There’s a file labeled “Haight Ashbury 1967” (the subject of Didion’s classic essay “Slouching Towards Bethlehem”). There are notes from Didion’s jailhouse interviews with Linda Kasabian, a former follower of Charles Manson, whom she wrote about in her essay “The White Album,” which began with the famous line “We tell ourselves stories in order to live.” (Didion bought the dress Kasabian wore on her first day on the witness stand in the trial in the murder of actress Sharon Tate.)

The collection also includes Didion’s annotated copies of the confessions made by the five young men convicted in the 1989 Central Park jogger attack, which were later revealed to be false. Didion’s 1991 essay about the case in The New York Review of Books was prescient in the doubts it raised. “You can almost see her questioning it on the page,” Golia said of the marked-up confession.

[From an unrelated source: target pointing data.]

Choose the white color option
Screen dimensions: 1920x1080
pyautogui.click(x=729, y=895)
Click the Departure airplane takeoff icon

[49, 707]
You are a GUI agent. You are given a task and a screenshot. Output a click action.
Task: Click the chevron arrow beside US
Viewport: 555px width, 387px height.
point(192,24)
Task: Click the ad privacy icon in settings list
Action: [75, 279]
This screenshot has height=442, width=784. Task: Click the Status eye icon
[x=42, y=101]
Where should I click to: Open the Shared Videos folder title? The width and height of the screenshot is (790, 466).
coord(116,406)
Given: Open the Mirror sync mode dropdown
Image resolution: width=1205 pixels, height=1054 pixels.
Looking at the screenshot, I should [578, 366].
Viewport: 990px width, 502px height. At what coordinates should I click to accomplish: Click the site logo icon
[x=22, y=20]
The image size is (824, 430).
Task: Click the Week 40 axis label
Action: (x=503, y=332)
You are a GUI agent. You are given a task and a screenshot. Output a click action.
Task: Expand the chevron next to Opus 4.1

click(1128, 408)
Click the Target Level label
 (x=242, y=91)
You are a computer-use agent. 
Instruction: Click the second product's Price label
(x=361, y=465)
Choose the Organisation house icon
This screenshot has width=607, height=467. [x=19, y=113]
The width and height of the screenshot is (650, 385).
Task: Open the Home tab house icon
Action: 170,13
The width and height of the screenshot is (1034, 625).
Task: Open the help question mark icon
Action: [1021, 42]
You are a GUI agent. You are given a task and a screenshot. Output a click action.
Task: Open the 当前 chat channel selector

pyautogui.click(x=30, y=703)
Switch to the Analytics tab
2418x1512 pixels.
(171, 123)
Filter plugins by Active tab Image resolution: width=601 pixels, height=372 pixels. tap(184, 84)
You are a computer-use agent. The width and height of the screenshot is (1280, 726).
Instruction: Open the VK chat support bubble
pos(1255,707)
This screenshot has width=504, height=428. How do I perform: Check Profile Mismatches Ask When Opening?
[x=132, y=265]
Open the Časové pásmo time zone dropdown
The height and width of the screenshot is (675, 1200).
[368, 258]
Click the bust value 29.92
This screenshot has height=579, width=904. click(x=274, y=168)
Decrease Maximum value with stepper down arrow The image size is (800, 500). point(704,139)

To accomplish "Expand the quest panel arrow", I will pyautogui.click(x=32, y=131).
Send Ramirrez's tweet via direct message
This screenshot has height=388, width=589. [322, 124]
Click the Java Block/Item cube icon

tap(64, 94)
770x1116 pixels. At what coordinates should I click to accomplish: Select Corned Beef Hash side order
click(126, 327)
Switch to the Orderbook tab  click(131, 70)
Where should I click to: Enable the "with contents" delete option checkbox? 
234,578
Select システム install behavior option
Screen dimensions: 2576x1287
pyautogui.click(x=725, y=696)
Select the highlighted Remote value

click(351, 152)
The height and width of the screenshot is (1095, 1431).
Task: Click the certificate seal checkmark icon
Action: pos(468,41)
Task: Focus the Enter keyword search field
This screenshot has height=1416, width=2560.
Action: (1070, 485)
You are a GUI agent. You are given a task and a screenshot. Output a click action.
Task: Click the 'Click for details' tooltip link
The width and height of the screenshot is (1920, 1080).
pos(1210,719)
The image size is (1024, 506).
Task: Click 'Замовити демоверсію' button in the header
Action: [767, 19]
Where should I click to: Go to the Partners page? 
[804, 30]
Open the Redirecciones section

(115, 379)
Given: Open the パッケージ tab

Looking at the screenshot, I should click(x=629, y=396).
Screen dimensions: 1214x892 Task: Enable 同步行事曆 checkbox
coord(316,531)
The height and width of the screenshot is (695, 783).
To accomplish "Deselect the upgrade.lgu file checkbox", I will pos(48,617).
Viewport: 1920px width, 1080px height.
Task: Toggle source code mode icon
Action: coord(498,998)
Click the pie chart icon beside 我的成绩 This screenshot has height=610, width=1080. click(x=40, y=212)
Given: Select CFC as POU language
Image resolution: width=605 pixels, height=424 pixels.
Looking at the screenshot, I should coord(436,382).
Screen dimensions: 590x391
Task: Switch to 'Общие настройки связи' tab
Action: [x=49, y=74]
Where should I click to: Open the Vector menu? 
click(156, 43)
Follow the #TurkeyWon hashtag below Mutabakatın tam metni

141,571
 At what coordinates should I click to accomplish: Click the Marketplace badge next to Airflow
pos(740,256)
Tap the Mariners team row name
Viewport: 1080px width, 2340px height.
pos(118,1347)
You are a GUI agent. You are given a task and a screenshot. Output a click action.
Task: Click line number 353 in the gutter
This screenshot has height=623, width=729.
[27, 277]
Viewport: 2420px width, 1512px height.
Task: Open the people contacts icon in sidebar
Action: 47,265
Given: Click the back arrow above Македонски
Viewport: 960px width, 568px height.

And there is material from unrealized projects, like one relating to Israel and the Middle East that Didion began in 2014 but abandoned, Golia said.

Dunne first appears in the archive around 1964, the year of their marriage.

There are manuscripts and other materials relating to his dozen books, including the bestselling 1977 novel “True Confessions” and “Monster: Living off the Big Screen,” his 1997 account of the couple’s eight years (and 27 drafts) of work on the movie “Up Close and Personal.”

The archive also includes the extensive research for his journalistic projects, including letters he exchanged with the convicted killer of Brandon Teena, who Dunne wrote about in a 1997 New Yorker article that became the basis for the movie “Boys Don’t Cry.” (Almost every letter from the killer, Golia said, “mentions that he was reading a Didion book.”)

While there are no diaries, the collection includes Didion’s datebooks, which show detailed records of meetings, social engagements and research trips, as well as whole weeks where Didion (who wrote about her chronic migraines in her 1968 essay “In Bed”) put a diagonal slash through days at a time, adding a single word: “headache.”

And those parties?

“She was both poetic and military in her approach to dinner party planning,” Golia said. “It was clearly an experience. Everything was curated.” As for the cuisine, Golia said, “the first thing I noticed was that she had a real commitment to Chantilly cream.”

The archive includes condolence letters Didion received after the deaths of Dunne, in 2003, and their daughter, Quintana Roo, two years later. And there’s also the copy of “The Year of Magical Thinking” that she brought on book tour, with passages marked with Dunne’s embossed notecards (and sometimes annotated, Golia said, with revisions for future editions).

Kiely said the papers should be processed by early 2025, at which point the collection will be open without any restrictions to scholars, biographers and (like virtually all of its holdings) anyone else with a library card.

The library expects it to become one of its most heavily used collections. “I’m both looking forward to it,” Kiely said, with a laugh, “and slightly afraid.”